23.12.09

Tribunal Europeu ordena à Bósnia que deixe de discriminar os judeus e os ciganos

Por Jorge Heitor, in Jornal Público

A Constituição actual, que se baseia nos Acordos de Dayton, de 1995, terá agora de ser alterada, pois privilegia uns grupos em detrimento de outros


O Tribunal Europeu dos Direitos Humanos condenou ontem a Bósnia-Herzegovina por proibir judeus e ciganos de se candidatarem a alguns postos-chave, incluindo o Parlamento e a Presidência da República. E ordenou-lhe que reformule a sua lei fundamental.

Dervo Sejdi e Jakob Finci, o primeiro cigano e o segundo judeu, ambos no exercício de importantes funções públicas, tinham-se queixado de que estavam a ser discriminados.

No seu preâmbulo, a Constituição da Bósnia-Herzegovina, resultante dos Acordos de Dayton (Ohio), de 1995, estabelece uma distinção entre duas categorias de cidadãos: "os povos constituintes da República" (bósnios muçulmanos, croatas e sérvios) e os "outros" (judeus, ciganos, outras minorias nacionais e os que não declaram pertencer a qualquer grupo étnico específico).
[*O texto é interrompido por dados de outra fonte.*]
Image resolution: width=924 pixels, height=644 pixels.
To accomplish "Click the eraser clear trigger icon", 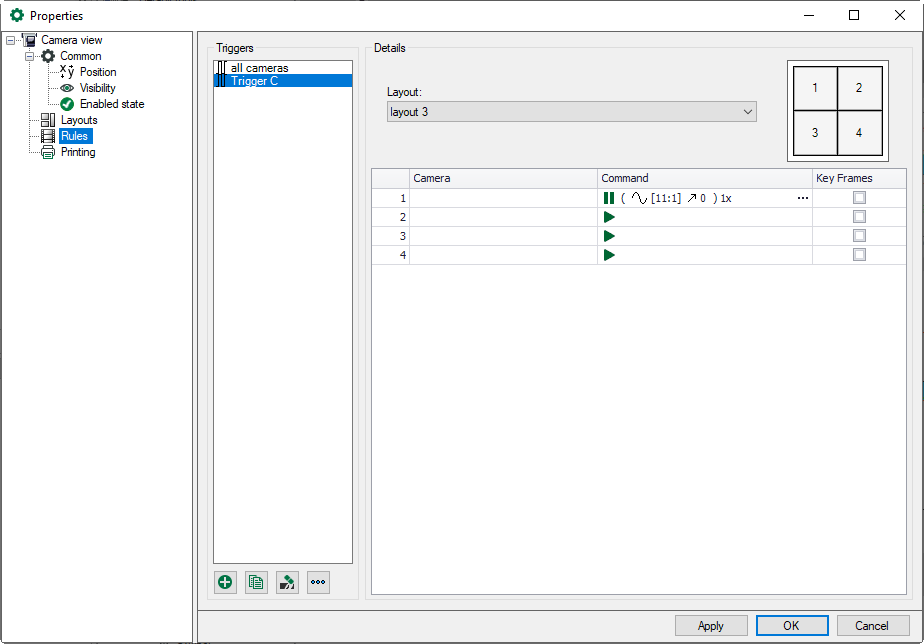I will pos(287,582).
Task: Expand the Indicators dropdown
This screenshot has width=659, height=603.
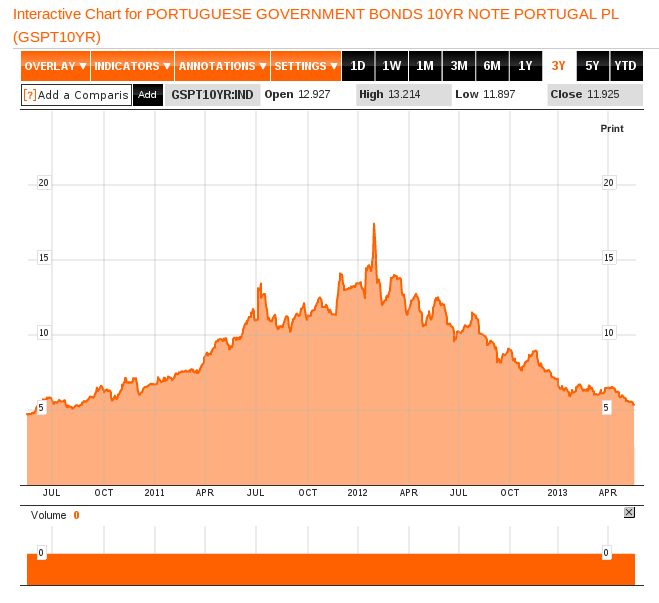Action: coord(132,66)
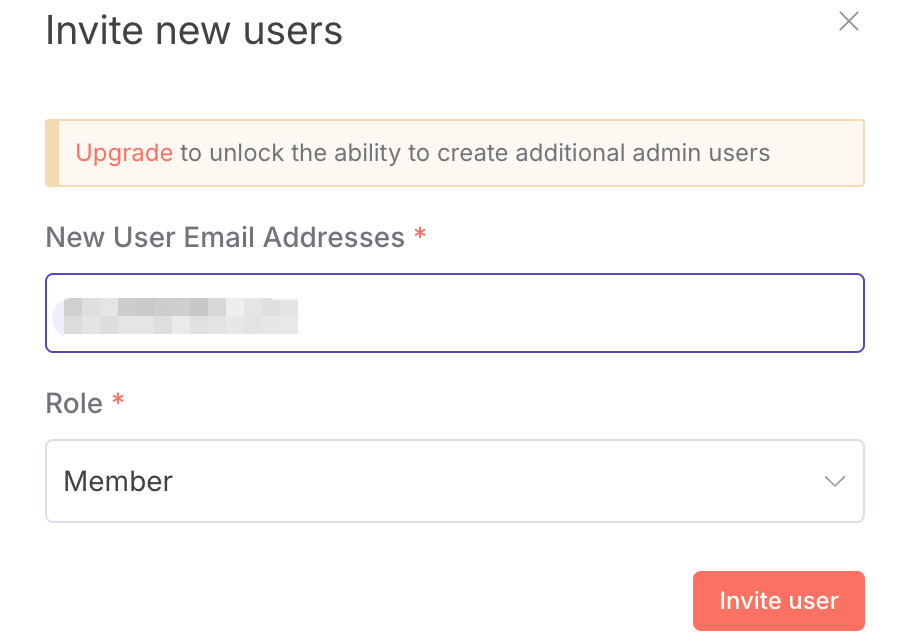Click the blurred email text in input

point(180,314)
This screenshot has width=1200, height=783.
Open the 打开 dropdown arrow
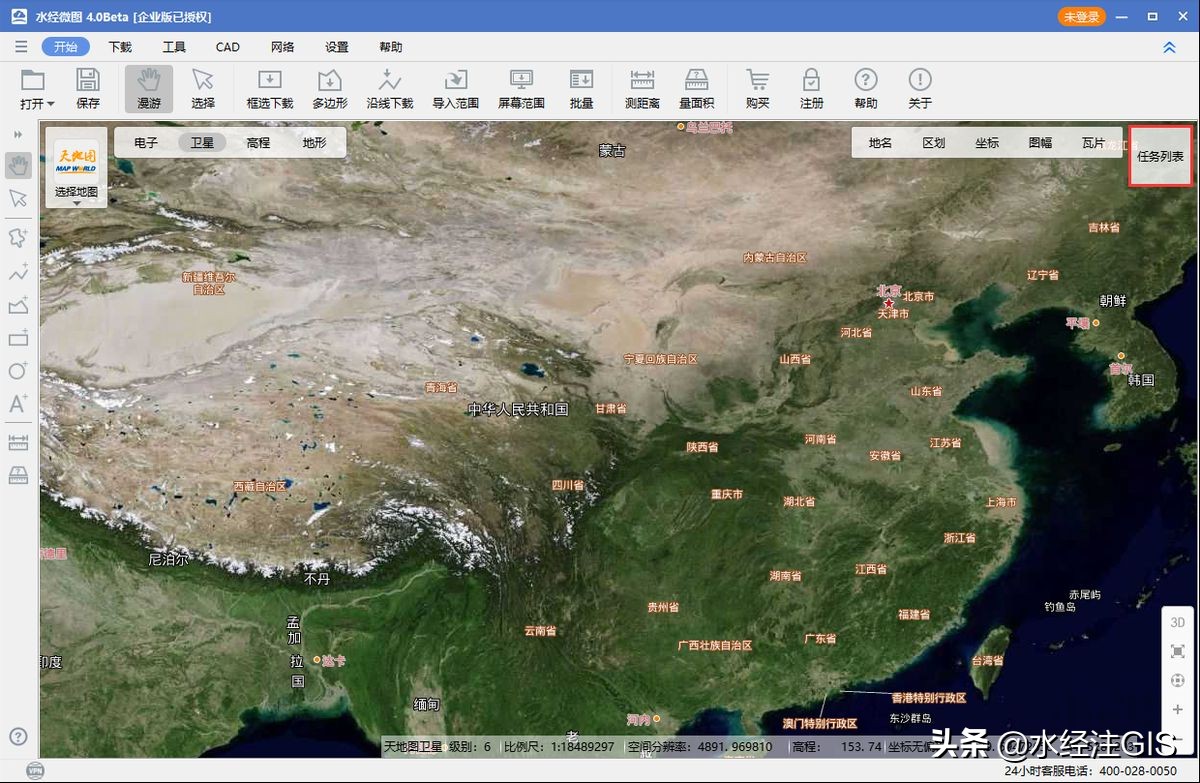[x=51, y=104]
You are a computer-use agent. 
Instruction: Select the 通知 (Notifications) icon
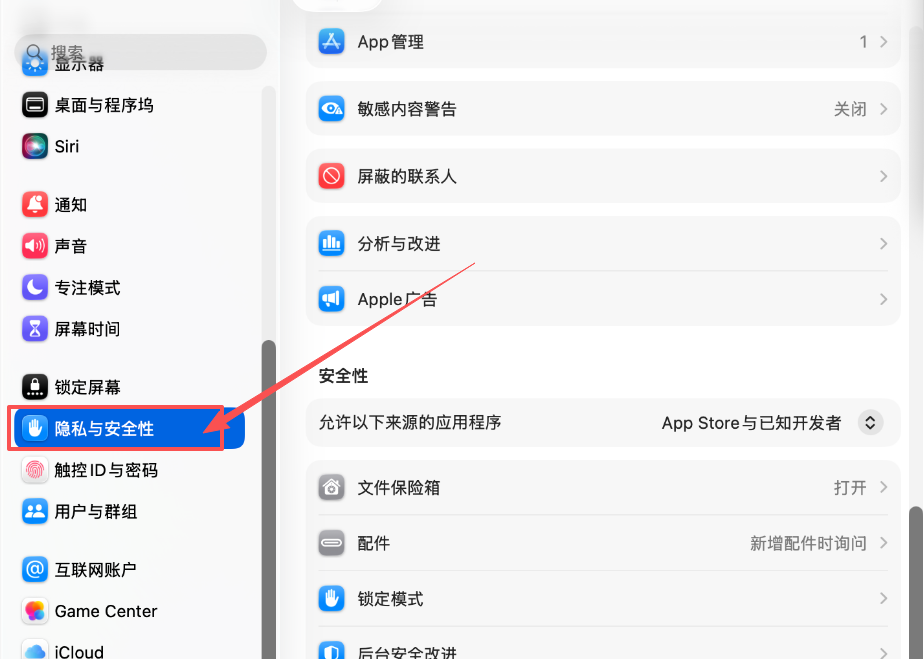click(35, 204)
À segunda categoria pertence sete por cento de uma população de 3,9 milhões de habitantes, residente num território de 51.197 quilómetros quadrados.

A Câmara dos Povos da Assembleia Parlamentar (câmara alta) e a Presidência da República são compostas unicamente por pessoas que pertencem aos três povos constituintes.
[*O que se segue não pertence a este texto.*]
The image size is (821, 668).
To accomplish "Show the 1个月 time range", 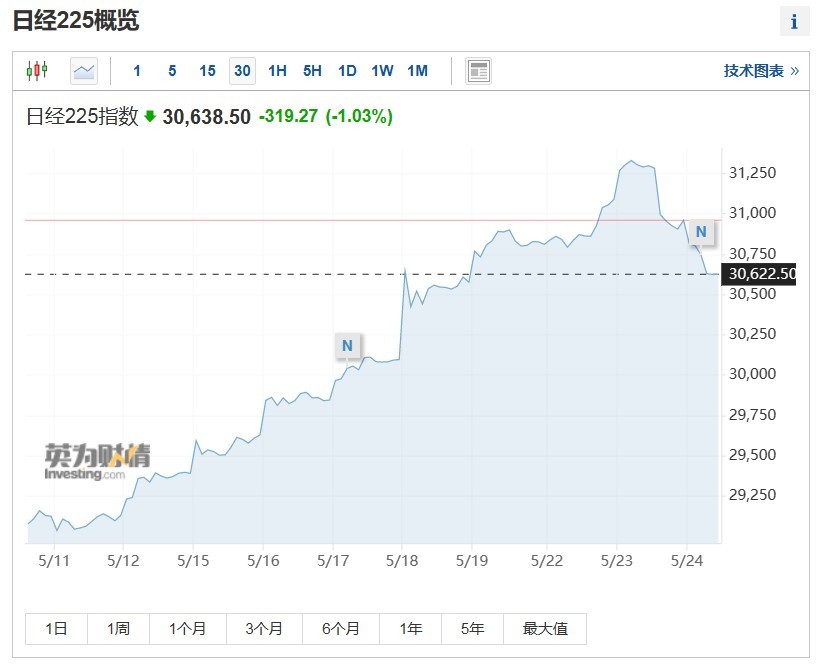I will tap(187, 629).

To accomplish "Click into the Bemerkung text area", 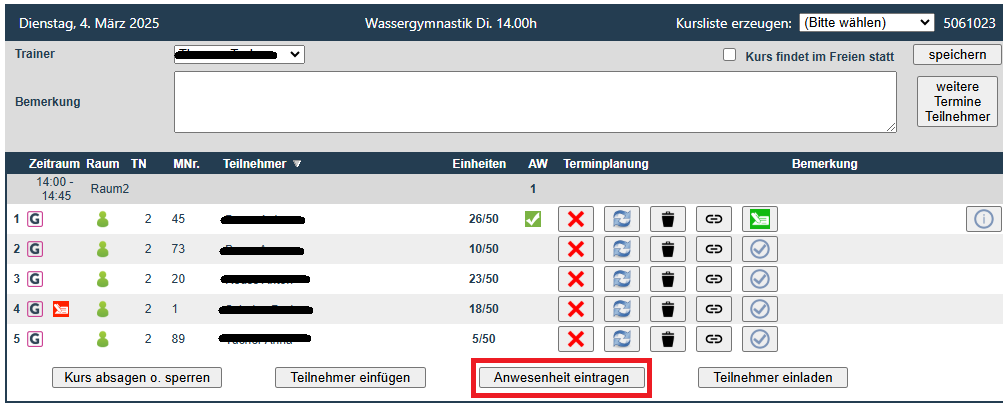I will point(534,101).
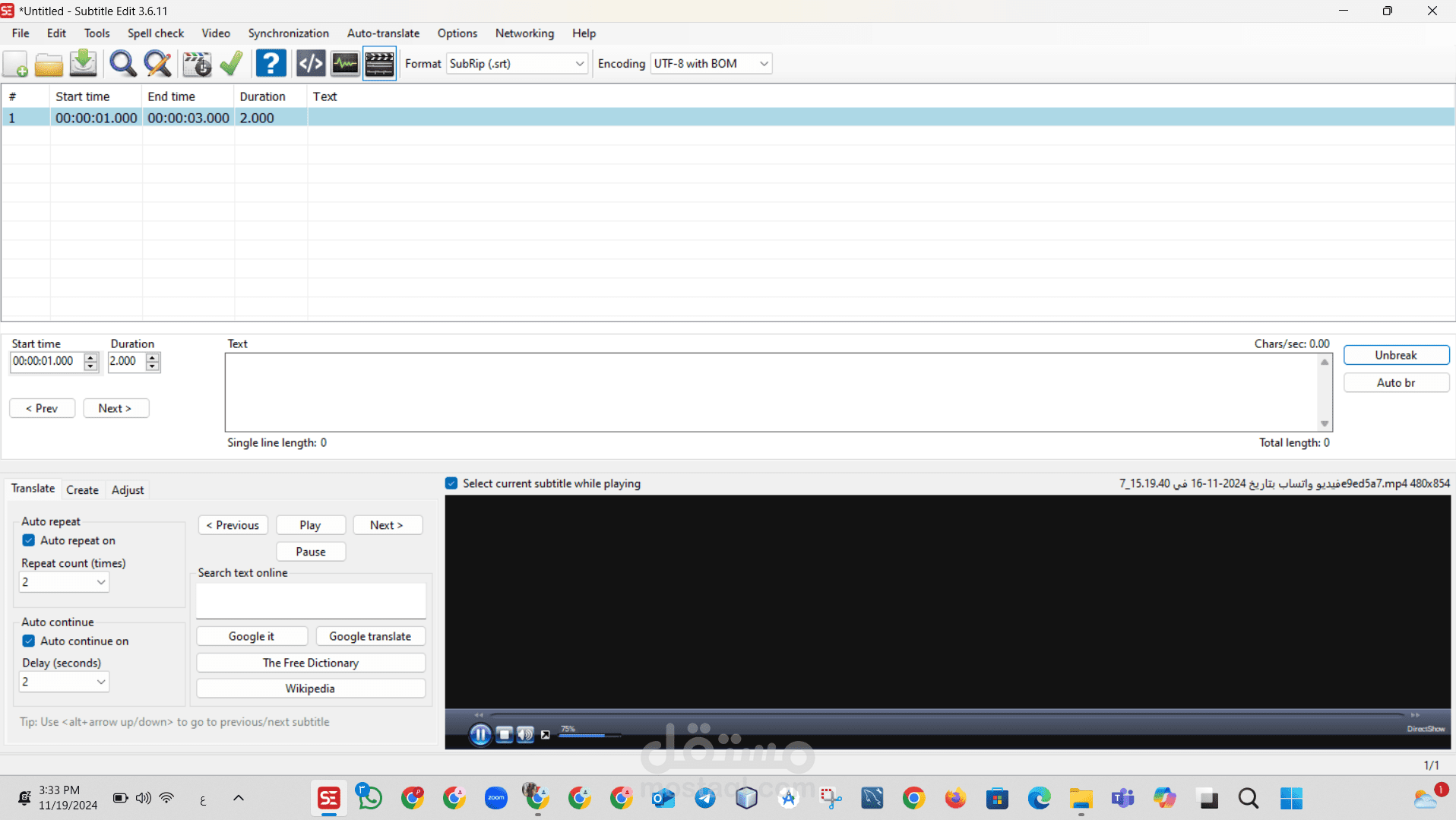
Task: Open a subtitle with the folder icon
Action: pos(49,64)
Jakob Finci recebeu da comissão eleitoral a confirmação por escrito de que não se poderia candidatar à chefia do Estado nem à Câmara dos Povos, por ser de origem judaica.

Por isso, ele e Sedji recorreram em 2006 ao Tribunal Europeu, invocando os artigos da Convenção Europeia dos Direitos Humanos que proíbem tratamentos desumanos ou degradantes.

Um grande passo

Este tribunal foi criado em Estrasburgo pelos países do Conselho da Europa, para tomar conta das queixas de violação da Convenção Europeia de 1950.

No seu parecer, aprovado por 14 votos a favor e 13 contra, os juízes disseram que a atitude das autoridades bósnias "não tem uma justificação objectiva e razoável", sendo contrária à Convenção.

"Trata-se de um grande passo na luta da Europa contra a discriminação e o conflito étnico", comentou Sheri P. Rosenberg, advogada norte-americana que aconselhou Finci neste processo. "O Tribunal Europeu tornou claro que a exclusão baseada na raça não tem lugar na Europa", disse por seu turno Clive Baldwin, conselheiro jurídico da Human Rights Watch.